▶ [PASSAGE SHOWN]
--- START ---
Moses now briefly relates the closing years of Abraham’s life. This period from the marriage of Isaac to the death of Abraham lasted 35 years.
Objections have been raised to the view that Abraham married Keturah only after Sarah was dead, because of the difficulty of explaining how Abraham could beget children in his extreme old age. How could he who needed to be strengthened at the age of one hundred to father Isaac, and could only have a child by God’s miraculous intervention; how could be then beget several other children in an apparently natural way at an even more extreme age? Some conclude that although the narrative separates the two events, in fact Keturah was taken as wife at the same time as Sarah. But if Keturah’s children were conceived naturally, then it must have been before Isaac was conceived when ‘his own body [was] now [as good as] dead’ (Romans 4:19). Abraham was about eighty-six when Ishmael was conceived, and this must be near to an upper limit on the age at which he could conceive naturally. But if other children already existed, then, given his desire to have a seed in fulfilment of the promise, why were these children of Keturah not mentioned (Genesis 17:18)? Sarah would not have suggested Abraham take Hagar if other children were already alive. The suggestion that Moses reordered events here is speculation without any solid basis, and sullies Abraham’s character unnecessarily. The best explanation is that the change that God worked in him in order for him to beget Isaac had some permanent effect on his body so that he could later bear other children naturally.
But was it right for Abraham to remarry? Evidently if he was able to bear another six children he was not as decrepit as some imagine. The Scripture does not forbid remarriage after the death of a wife. Who is to say what need he had of companionship in living the itinerant life that God had called him to?
--- END ---
▶ [DATA EXCERPTS]
--- START ---
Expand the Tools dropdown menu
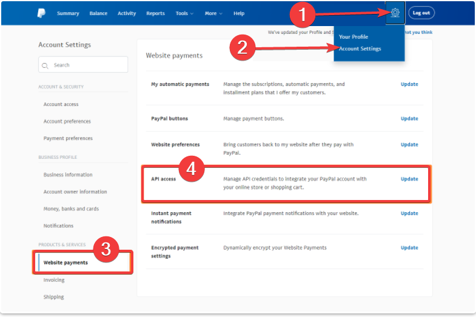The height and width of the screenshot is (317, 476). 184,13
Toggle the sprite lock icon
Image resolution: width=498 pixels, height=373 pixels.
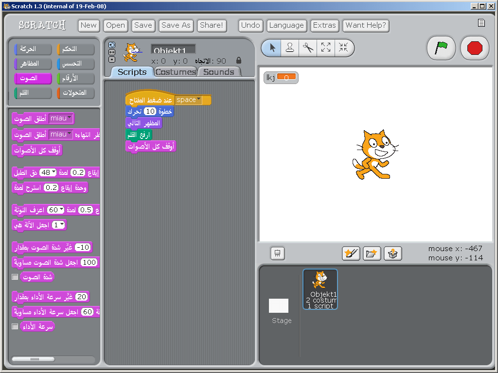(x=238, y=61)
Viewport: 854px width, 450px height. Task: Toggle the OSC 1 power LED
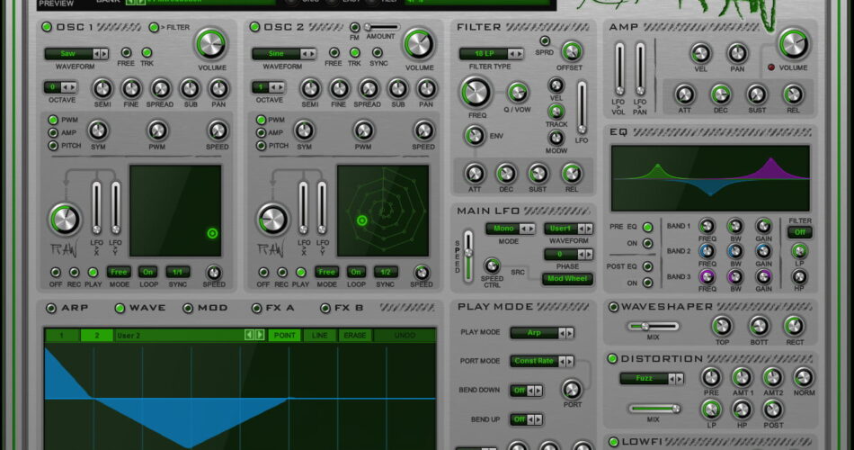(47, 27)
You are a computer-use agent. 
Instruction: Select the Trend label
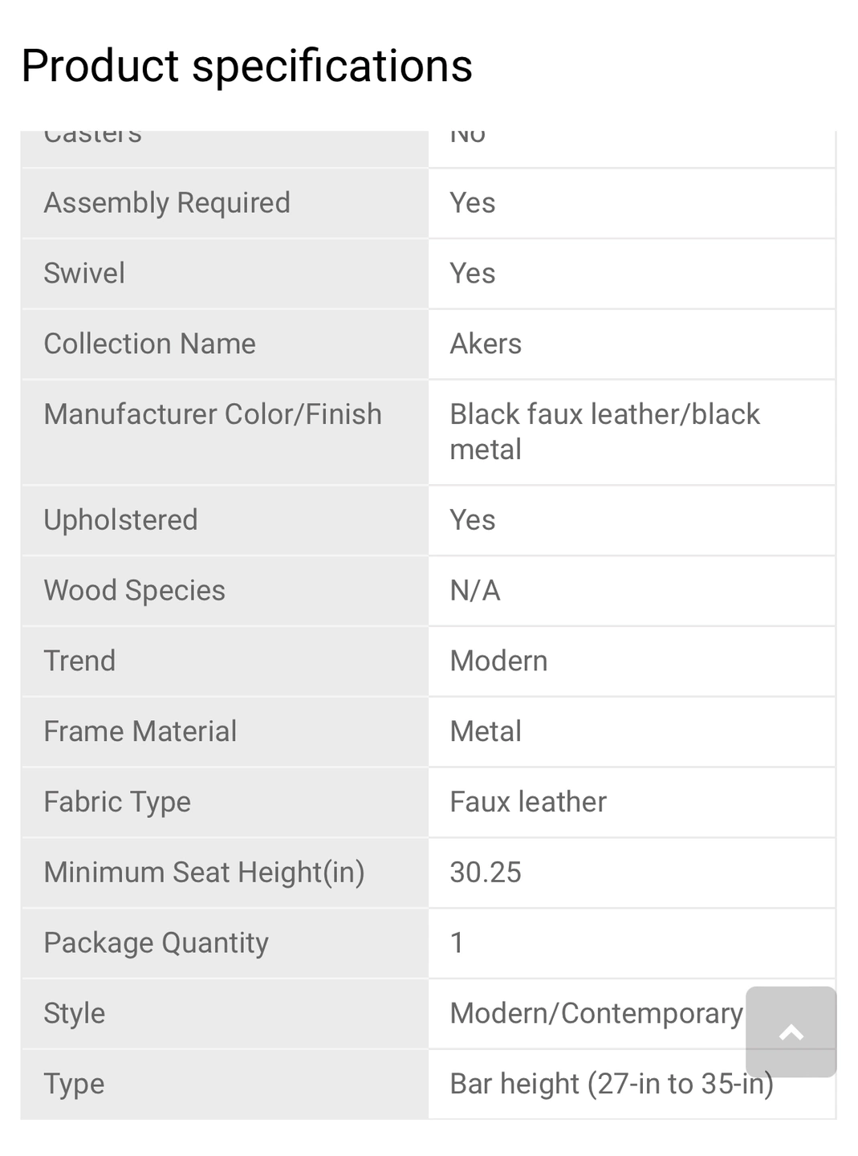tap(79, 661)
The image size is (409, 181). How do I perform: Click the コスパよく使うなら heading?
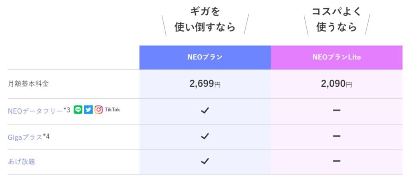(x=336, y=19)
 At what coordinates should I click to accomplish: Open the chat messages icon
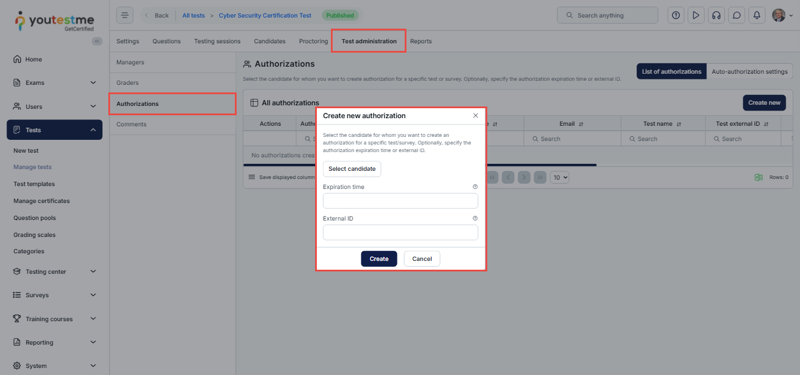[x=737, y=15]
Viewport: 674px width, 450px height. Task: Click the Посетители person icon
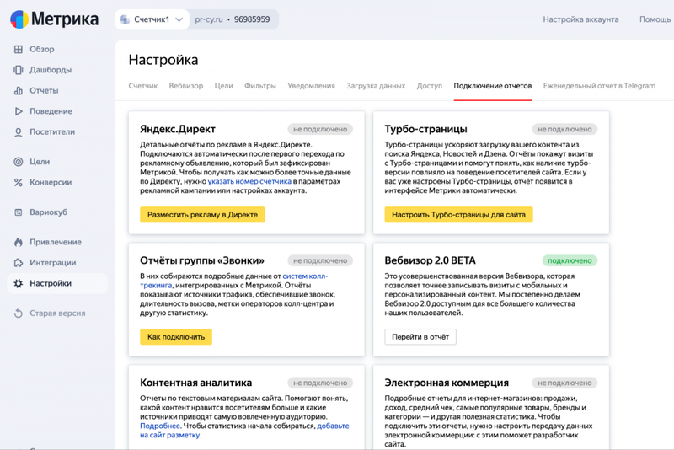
--- END ---
▶ [ASSIGNED TASK] According to the passage on Abraham's later years, how long was the period from the marriage of Isaac to the death of Abraham? The items that come after the passage on Abraham's later years are separate material with no connection to it.

▶ [ANSWER BELOW] It lasted 35 years.